Exercise instructions:
Output each record exactly, with nothing omitted.
#####
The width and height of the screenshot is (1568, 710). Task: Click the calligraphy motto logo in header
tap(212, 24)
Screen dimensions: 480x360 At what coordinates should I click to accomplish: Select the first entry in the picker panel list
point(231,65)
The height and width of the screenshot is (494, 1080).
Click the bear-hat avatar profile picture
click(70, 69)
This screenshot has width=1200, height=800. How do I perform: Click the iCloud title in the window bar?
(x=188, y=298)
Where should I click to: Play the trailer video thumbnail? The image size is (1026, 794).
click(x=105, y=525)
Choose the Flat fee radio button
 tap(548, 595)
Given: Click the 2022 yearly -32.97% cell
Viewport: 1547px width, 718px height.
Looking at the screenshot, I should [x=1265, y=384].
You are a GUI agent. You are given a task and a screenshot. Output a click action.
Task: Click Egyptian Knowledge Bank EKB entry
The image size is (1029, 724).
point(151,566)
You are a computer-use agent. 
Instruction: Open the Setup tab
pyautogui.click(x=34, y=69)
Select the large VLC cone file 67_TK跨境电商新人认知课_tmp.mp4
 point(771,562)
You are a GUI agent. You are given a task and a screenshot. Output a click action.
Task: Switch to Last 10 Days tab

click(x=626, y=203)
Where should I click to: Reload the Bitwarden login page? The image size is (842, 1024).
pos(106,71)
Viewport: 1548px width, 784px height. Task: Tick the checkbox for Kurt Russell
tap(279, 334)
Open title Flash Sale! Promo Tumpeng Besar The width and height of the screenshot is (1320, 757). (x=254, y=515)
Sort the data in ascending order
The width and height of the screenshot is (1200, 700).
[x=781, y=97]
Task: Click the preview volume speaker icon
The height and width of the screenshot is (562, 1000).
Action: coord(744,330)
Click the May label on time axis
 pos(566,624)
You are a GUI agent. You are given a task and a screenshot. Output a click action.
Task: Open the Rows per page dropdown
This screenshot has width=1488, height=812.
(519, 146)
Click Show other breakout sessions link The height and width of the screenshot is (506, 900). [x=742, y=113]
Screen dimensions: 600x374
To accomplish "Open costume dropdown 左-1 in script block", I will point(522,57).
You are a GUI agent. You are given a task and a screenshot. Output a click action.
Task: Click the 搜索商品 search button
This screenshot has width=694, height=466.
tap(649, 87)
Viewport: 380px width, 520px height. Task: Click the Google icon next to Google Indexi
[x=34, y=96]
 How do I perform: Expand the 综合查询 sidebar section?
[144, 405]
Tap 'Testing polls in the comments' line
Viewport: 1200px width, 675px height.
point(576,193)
#####
Your response:
The width and height of the screenshot is (1568, 710). Task: Click the calligraphy motto logo in header
tap(212, 24)
Screen dimensions: 480x360 At what coordinates should I click to accomplish: Select the first entry in the picker panel list
point(231,65)
The height and width of the screenshot is (494, 1080).
Click the bear-hat avatar profile picture
click(70, 69)
This screenshot has width=1200, height=800. How do I perform: Click the iCloud title in the window bar?
(x=188, y=298)
Where should I click to: Play the trailer video thumbnail? The image size is (1026, 794).
click(x=105, y=525)
Choose the Flat fee radio button
 tap(548, 595)
Given: Click the 2022 yearly -32.97% cell
Viewport: 1547px width, 718px height.
Looking at the screenshot, I should [x=1265, y=384].
You are a GUI agent. You are given a task and a screenshot. Output a click action.
Task: Click Egyptian Knowledge Bank EKB entry
The image size is (1029, 724).
point(151,566)
You are a computer-use agent. 
Instruction: Open the Setup tab
pyautogui.click(x=34, y=69)
Select the large VLC cone file 67_TK跨境电商新人认知课_tmp.mp4
 point(771,562)
You are a GUI agent. You are given a task and a screenshot. Output a click action.
Task: Switch to Last 10 Days tab

click(x=626, y=203)
Where should I click to: Reload the Bitwarden login page? The image size is (842, 1024).
pos(106,71)
Viewport: 1548px width, 784px height. Task: Tick the checkbox for Kurt Russell
tap(279, 334)
Open title Flash Sale! Promo Tumpeng Besar The width and height of the screenshot is (1320, 757). (x=254, y=515)
Sort the data in ascending order
The width and height of the screenshot is (1200, 700).
[x=781, y=97]
Task: Click the preview volume speaker icon
The height and width of the screenshot is (562, 1000).
Action: coord(744,330)
Click the May label on time axis
 pos(566,624)
You are a GUI agent. You are given a task and a screenshot. Output a click action.
Task: Open the Rows per page dropdown
This screenshot has width=1488, height=812.
(519, 146)
Click Show other breakout sessions link The height and width of the screenshot is (506, 900). [x=742, y=113]
Screen dimensions: 600x374
To accomplish "Open costume dropdown 左-1 in script block", I will point(522,57).
You are a GUI agent. You are given a task and a screenshot. Output a click action.
Task: Click the 搜索商品 search button
This screenshot has width=694, height=466.
tap(649, 87)
Viewport: 380px width, 520px height. Task: Click the Google icon next to Google Indexi
[x=34, y=96]
 How do I perform: Expand the 综合查询 sidebar section?
[144, 405]
Tap 'Testing polls in the comments' line
Viewport: 1200px width, 675px height.
point(576,193)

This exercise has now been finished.